Rechercher

1919 : Vers un nouveau départ …

Quelques portraits peints par Pierre François

Dominique François, fils de Pierre François, a retrouvé dans les papiers de son père quelques documents qu’il nous a communiqués.

En premier lieu, une note dressant le portrait de quelques-uns des « grands chefs historiques » du Mouvement, qu’il a fréquentés depuis sa position de « 8ème de pat » jusqu’à sa fonction nationale…

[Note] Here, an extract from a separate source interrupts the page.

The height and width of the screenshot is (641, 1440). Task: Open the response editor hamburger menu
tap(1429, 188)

Quelques grands anciens des Éclaireurs de France

Nicolas BENOIT

Jeune et brillant officier de marine, il rêvait de ranimer chez les jeunes l’esprit de la chevalerie. A 25 ans, il se rendit en Angleterre et fut saisi de suite de l’ampleur du mouvement des Boy-Scouts que B.P. avait créés en 1908.

Rentré en France il prend contact avec ceux qui avaient tenté de premières expériences, Georges Gallienne à Grenelle, Georges Bertier à l’Ecole des Roches. C’est avec eux, c’est avec Paul Charpentier qu’il jette les bases du Mouvement des Éclaireurs de France, ayant pour but d’unir tous les Français, de toutes conditions, de toutes croyances, de toutes opinions. Il rédige un plan d’organisation, il crée l’insigne, l’Arc Tendu, et la devise « Tout Droit ».

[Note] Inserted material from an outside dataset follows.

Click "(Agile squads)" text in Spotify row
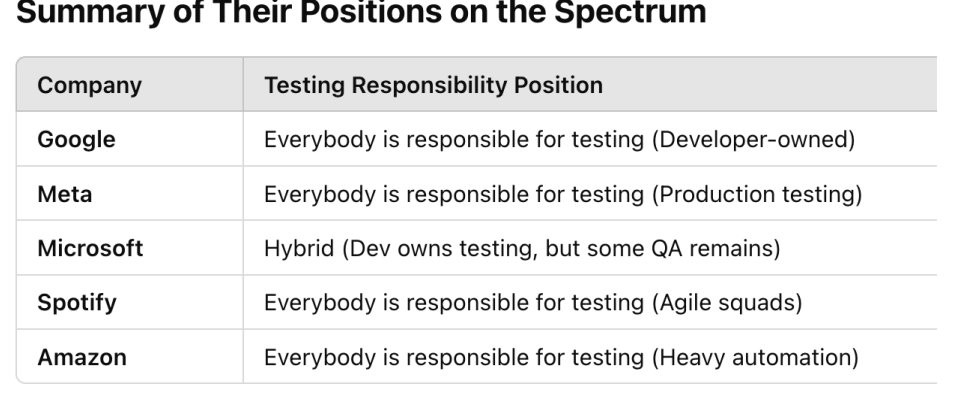The width and height of the screenshot is (976, 399). pos(726,303)
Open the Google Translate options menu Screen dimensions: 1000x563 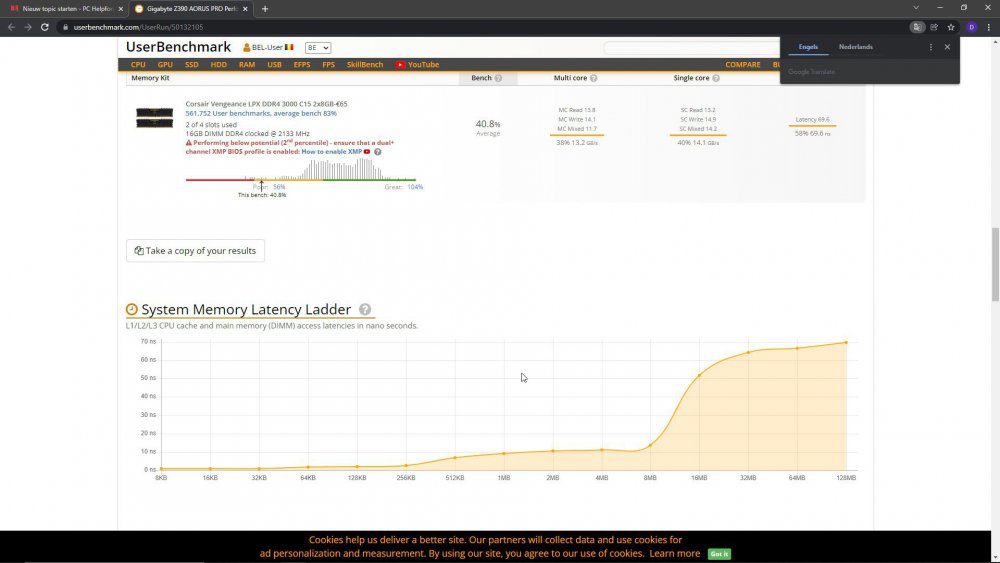click(931, 47)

Ardent promoteur des Éclaireurs de France, il n’en vit que les débuts. Il fut tué au combat le 17 décembre 1914 à Steinwerke sur l’Yser.

Paul CHARPENTIER

Tel il m’apparut alors que j’étais 8éme de patrouille des Éperviers, tremblant au dernier rang, et que lui, il passait devant le front de notre troupe. Il passa, il ne dit pas un mot. Nous, nous étions figés d’admiration. Puis, en rentrant de la sortie, nous n’arrêtions pas de commenter les multiples qualités et vertus de cet homme, Délégué Général des Éclaireurs de France. Avions-nous été impressionnés par ses fières moutaches, les dernières que nous devions voir, ou par ses yeux noirs ?

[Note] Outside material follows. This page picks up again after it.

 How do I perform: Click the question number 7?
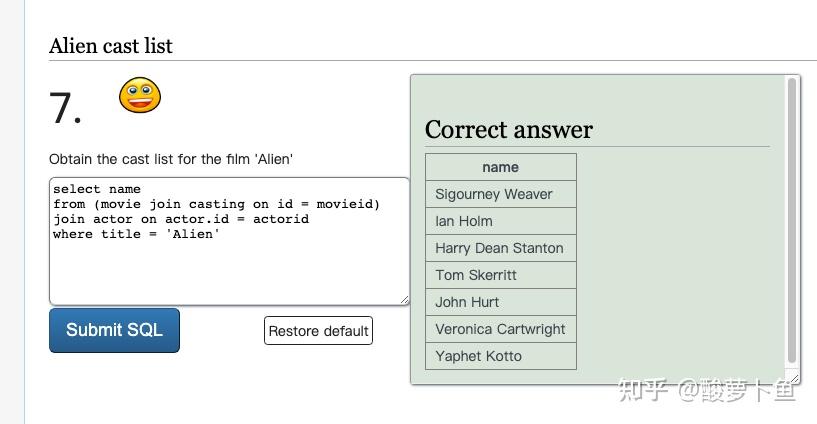tap(65, 108)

Au fond, nous ne le connaissions pas et il nous restait à découvrir ce conteur de découvertes car il était directeur du Journal de Voyages, magazine qui avait un grand succès parmi les jeunes. Cet homme – qui n’avait sans doute jamais quitté son boulevard parisien – nous entraînait dans le merveilleux domaine de l’aventure et de l’exploration. Oui, c’était un boulevardier, un Parigot, spirituel et cordial. Beaucoup d’entre nous gardent dans leur tête et dans leur cœur les refrains si gais de la « Forêt des Légendes », cette féerie ou cette opérette qu’il avait écrite pour les Éclaireurs de France et qui fut créée aux alentours de 1925.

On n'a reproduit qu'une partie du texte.